There are times when an aircraft will have a weight and balance calculation done, known as an extreme condition check. This is a pencil and paper check in which the aircraft is loaded in as nose heavy or tail heavy a condition as possible to see if the center of gravity will be out of limits in that situation. In a forward adverse check, for example, all useful load in front of the forward CG limit is loaded, and all useful load behind this limit is left empty. An exception to leaving it empty is the fuel tank. If the fuel tank is located behind the forward CG limit, it cannot be left empty because the aircraft cannot fly without fuel. In this case, an amount of fuel is accounted for, which is known as minimum fuel. Minimum fuel is typically that amount needed for 30 minutes of flight at cruise power.

For a piston engine powered aircraft, minimum fuel is calculated based on the METO (maximum except take-off) horsepower of the engine. For each METO horsepower of the engine, one-half pound of fuel is used. This amount of fuel is based on the assumption that the piston engine in cruise flight will burn 1 lb of fuel per hour for each horsepower, or 1⁄2 lb for 30 minutes.

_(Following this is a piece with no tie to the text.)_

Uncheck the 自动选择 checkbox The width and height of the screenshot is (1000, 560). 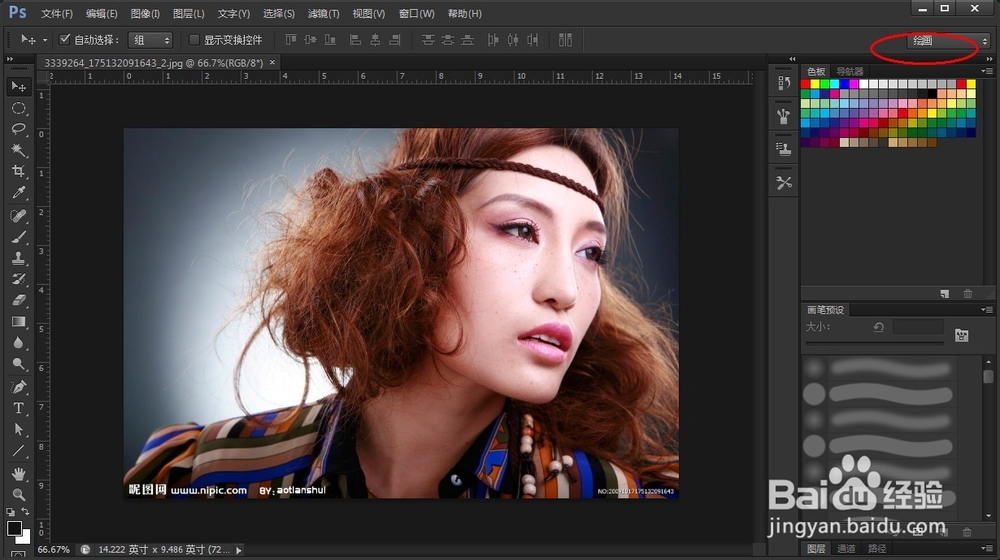(65, 40)
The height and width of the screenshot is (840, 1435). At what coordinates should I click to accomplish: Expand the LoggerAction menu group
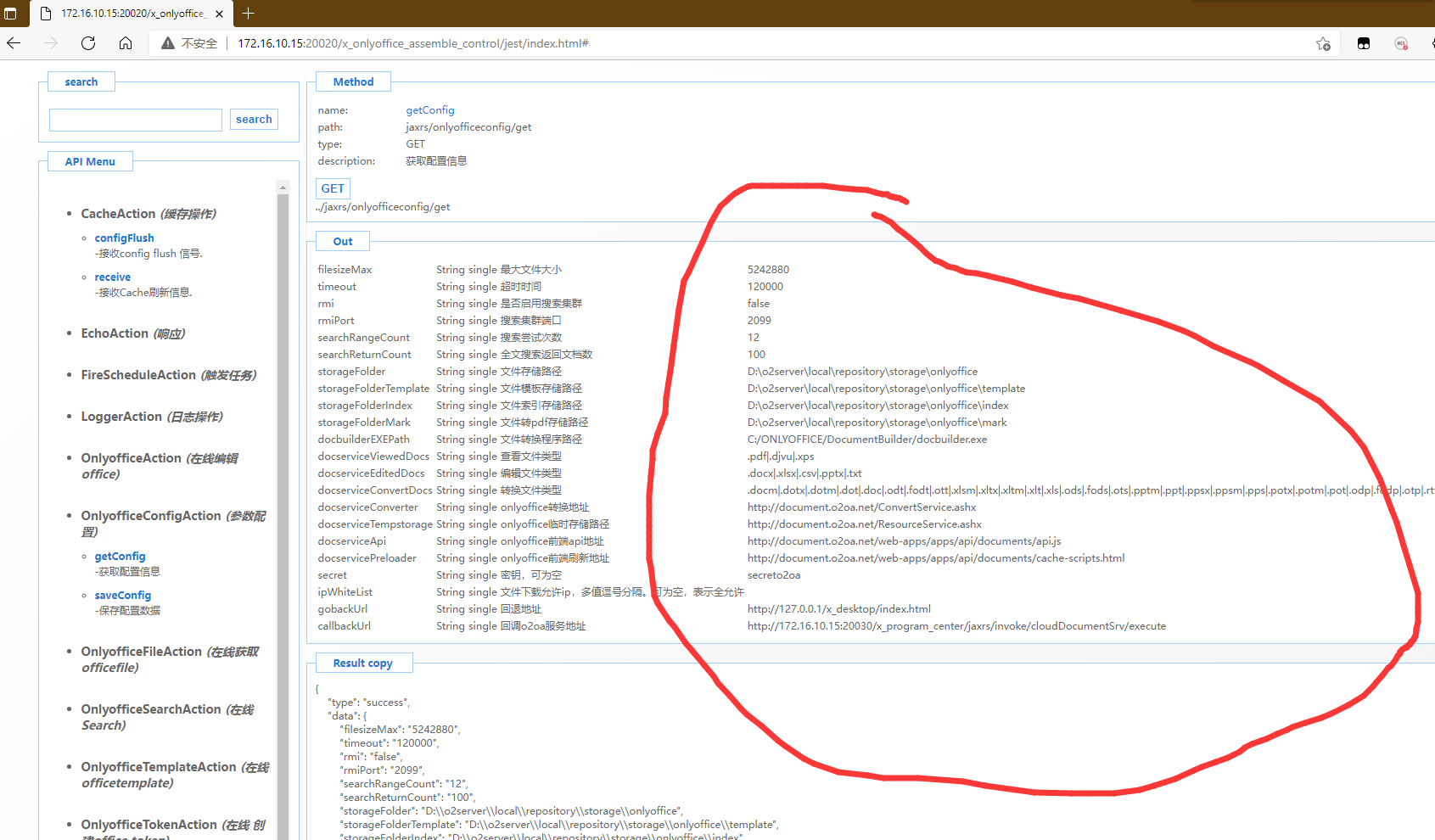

The piston engines currently used in small general aviation aircraft are actually more efficient than that, but the standard for minimum fuel has remained the same.

Minimum fuel is calculated as follows:
Minimum Fuel (pounds) =
Engine METO Horsepower ÷ 2


For example, if a forward adverse condition check was being done on a piston engine powered twin, with each engine having a METO horsepower of 500, the minimum fuel would be 250 lb (500 METO Hp ÷ 2).

For turbine engine powered aircraft, minimum fuel is not based on engine horsepower. If an adverse condition check is being performed on a turbine engine powered aircraft, the aircraft manufacturer would need to supply information on minimum fuel.

Tare Weight


When aircraft are placed on scales and weighed, it is sometimes necessary to use support equipment to aid in the weighing process. For example, to weigh a tail dragger airplane, it is necessary to raise the tail in order to get the airplane level. To level the airplane, a jack might be placed on the scale and used to raise the tail. Unfortunately, the scale is now absorbing the weight of the jack in addition to the weight of the airplane. This extra weight is known as tare weight, and must be subtracted from the scale reading. Other examples of tare weight are wheel chocks placed on the scales and ground locks left in place on retractable landing gear.